Arranged by Randall Malmstrom

Trombone septet: 7 trombones: 5 tenor, 2 bass trombones

Vancouver, British Columbia, Canada
Publisher: Cherry Classics Music
Date of Publication: 2021

Score and parts.


Randall Malmstrom’s recasting of Carl Nielson’s fourth symphony for trombone ensemble is a superb arrangement for the advanced ensemble. Donated for review by Cherry Classics, Malmstrom distills The Inextinguishable’s 1,174 measures into an abridged 177 measures, presenting a masterful adaptation of trombone orchestral excerpt solo and sectional passage. The recasting of significant brass, woodwind, and string writing has been done with thoughtful orchestration to encapsulate these textures for the trombones. Arranged for seven parts, the two bass trombone parts include active melodic passage work in the lower register, descending to pedal F-sharp and pedal E, respectively. The Trombone 1 part spans multiple high c²s and a high d², while the second trombone part plays extended orchestral soli materials paired with other voices. Malstrom employs paired voices with great effect, showcasing some of Nielsen’s chamber ensemble textures within this larger soundscape. Although Malstrom highlights the musical forces of the second half of The Inextinguishable, we still get to experience the richness of this repertoire pushing the limits of tonality (progressive tonality) with lush orchestral forces. As part of this adaptation, Malstrom includes a wealth of rehearsal and style tempo markings, including suggested beats per minute tempi that differ from the original, but they are musically informed and work well. For the conductor and performers of this arrangement, I recommend consulting full orchestral scores and the synthesized audio sample provided on the Cherry Classics website to help inform style and tempo, especially for parts of the symphony not found in your orchestral excerpts collection.

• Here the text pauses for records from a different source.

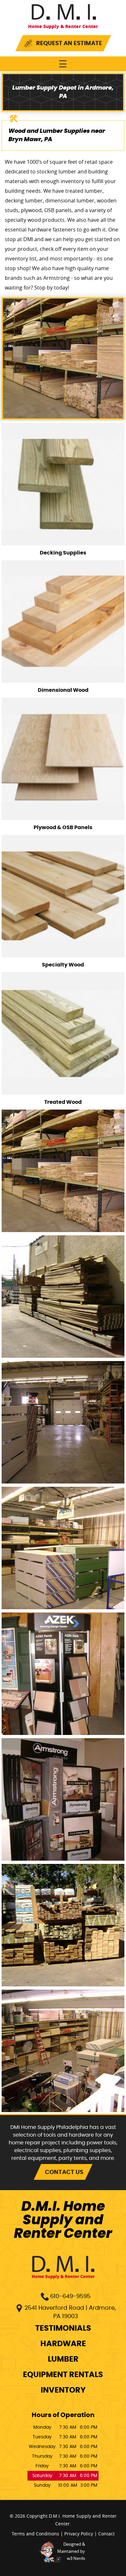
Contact (106, 2534)
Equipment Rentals (63, 2375)
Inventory (63, 2390)
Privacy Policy (78, 2534)
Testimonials (63, 2328)
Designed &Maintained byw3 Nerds (71, 2551)
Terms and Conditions (35, 2534)
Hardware (63, 2344)
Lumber (63, 2359)
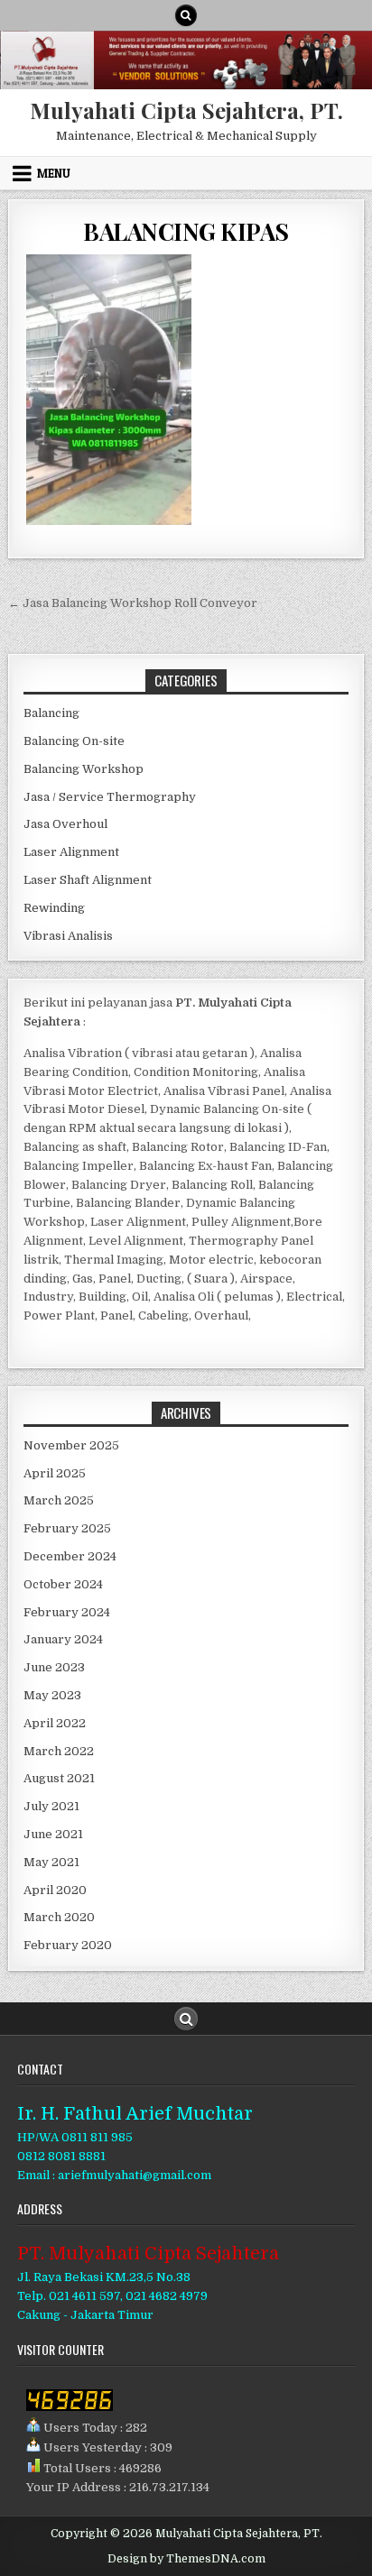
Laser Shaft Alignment (87, 880)
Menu (53, 173)
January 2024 (63, 1639)
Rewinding (54, 908)
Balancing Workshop (83, 769)
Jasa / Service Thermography (109, 797)
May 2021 (51, 1862)
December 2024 (69, 1556)
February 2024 (66, 1612)
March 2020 (59, 1917)
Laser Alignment (71, 852)
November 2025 (71, 1445)
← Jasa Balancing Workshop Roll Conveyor (132, 603)
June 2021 (53, 1834)
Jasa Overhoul (65, 824)
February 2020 (67, 1945)
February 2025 (67, 1528)
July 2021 (51, 1806)
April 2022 (54, 1723)
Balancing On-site (74, 741)
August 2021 (59, 1778)
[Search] (186, 15)
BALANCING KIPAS (186, 231)
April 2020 (55, 1890)
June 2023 (54, 1667)
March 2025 (58, 1500)
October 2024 (63, 1584)
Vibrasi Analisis (68, 936)
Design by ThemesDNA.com (186, 2559)
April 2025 (54, 1473)
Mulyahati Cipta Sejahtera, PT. (186, 110)
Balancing (51, 713)
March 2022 (58, 1751)
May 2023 (52, 1695)
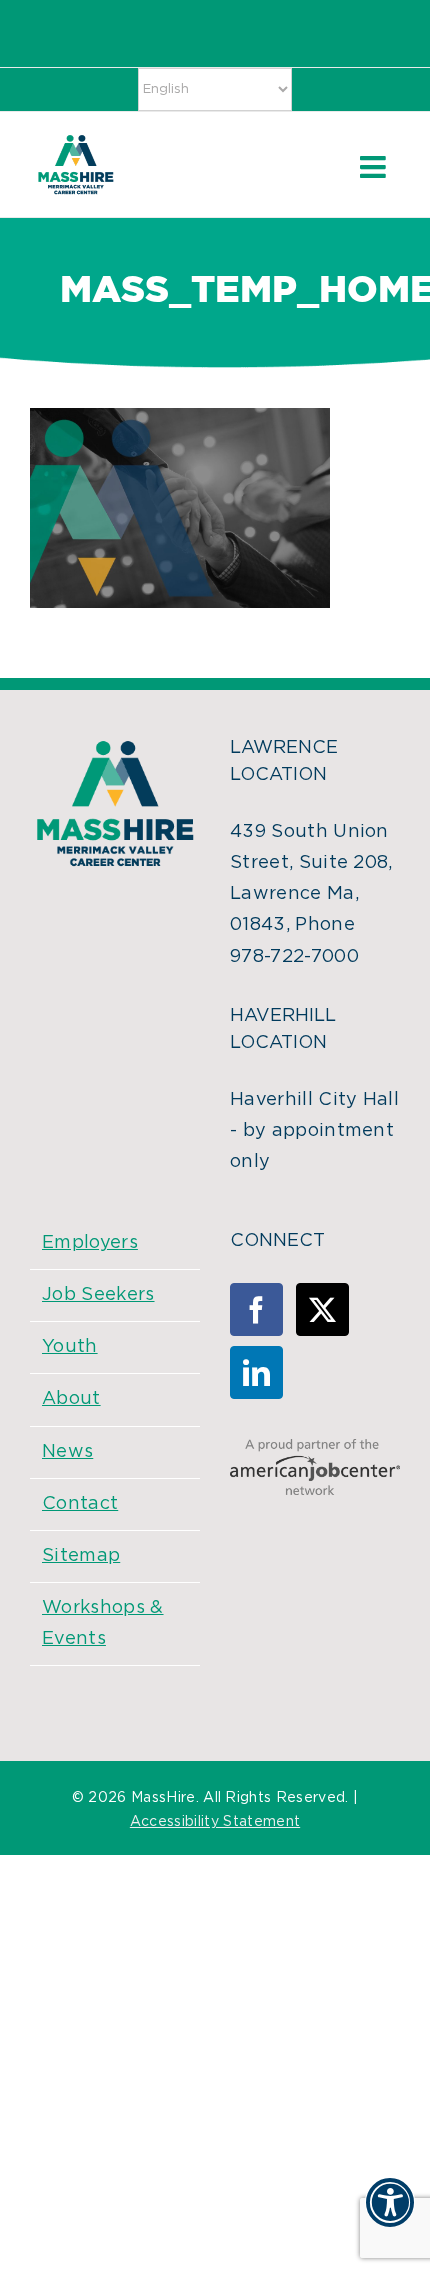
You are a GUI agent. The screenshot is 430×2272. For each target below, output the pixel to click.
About (71, 1399)
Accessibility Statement (215, 1822)
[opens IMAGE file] (180, 423)
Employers (90, 1243)
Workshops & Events (103, 1623)
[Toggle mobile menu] (375, 167)
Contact (80, 1504)
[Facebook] (256, 1309)
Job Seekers (98, 1295)
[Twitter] (322, 1309)
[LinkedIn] (256, 1372)
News (67, 1452)
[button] (390, 2215)
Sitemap (81, 1556)
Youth (70, 1347)
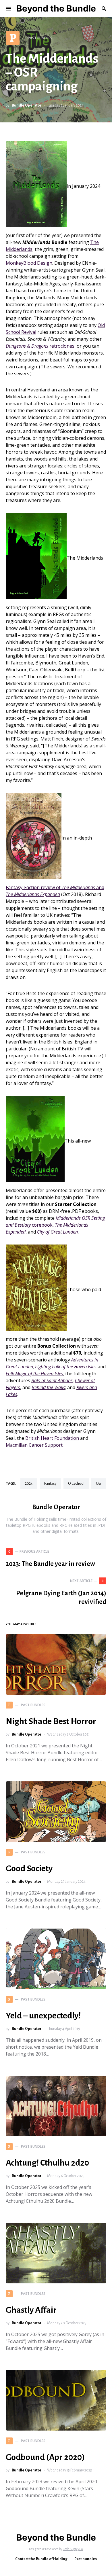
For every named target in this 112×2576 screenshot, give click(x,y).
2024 (29, 1484)
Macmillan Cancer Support (34, 1445)
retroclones (40, 346)
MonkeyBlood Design (29, 263)
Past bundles (85, 2559)
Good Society (29, 1868)
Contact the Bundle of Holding (41, 2559)
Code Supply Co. (73, 2549)
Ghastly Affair (31, 2309)
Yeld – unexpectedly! (43, 2015)
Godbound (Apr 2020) (45, 2457)
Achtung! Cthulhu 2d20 (47, 2162)
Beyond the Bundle (56, 8)
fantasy (50, 1484)
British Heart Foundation (52, 1438)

As an example, in measure 56, Malmstrom indicates the dotted half-note at 66, but measure 681 of the score Nielsen is a little more direct, indicating to conduct this passage in one (Battuta in uno).

Although known for his orchestral career as second violinist of the Royal Danish Orchestra, Nielsen’s first professional service was that of a valved alto trombonist for the Danish army at the tender age of 14. It is no surprise that his symphonic works include wonderful writing for the trombone reflecting both the Late Romantic’s increased use of solo and sectional trombone writing, his lived experience as a brass musician. Originally published in 1916 by the Danish Wilhelm Hansen Edition, it carried the multi-lingual titles of Det Uudslukkelige (Danish), Das Unauslüschlieche (German), L’inestinguibile (Italian), and The Inextinguible, a misnomer that would be corrected in subsequent editions. For those wishing to consult an open-access urtext edition, the 2000 Carl Nielsen Udgaven (Edition) of the Royal Library of Copenhagen is hosted by the Canadian-based International Music Score Library Project and includes a wonderful preface by Claus Røllum-Larsen that will inform your preparation of concert program notes. Malmstrom has forged an impressive arrangement of The Inextinguishable and I look forward to hearing this work performed at a future regional or International Trombone Festival concert.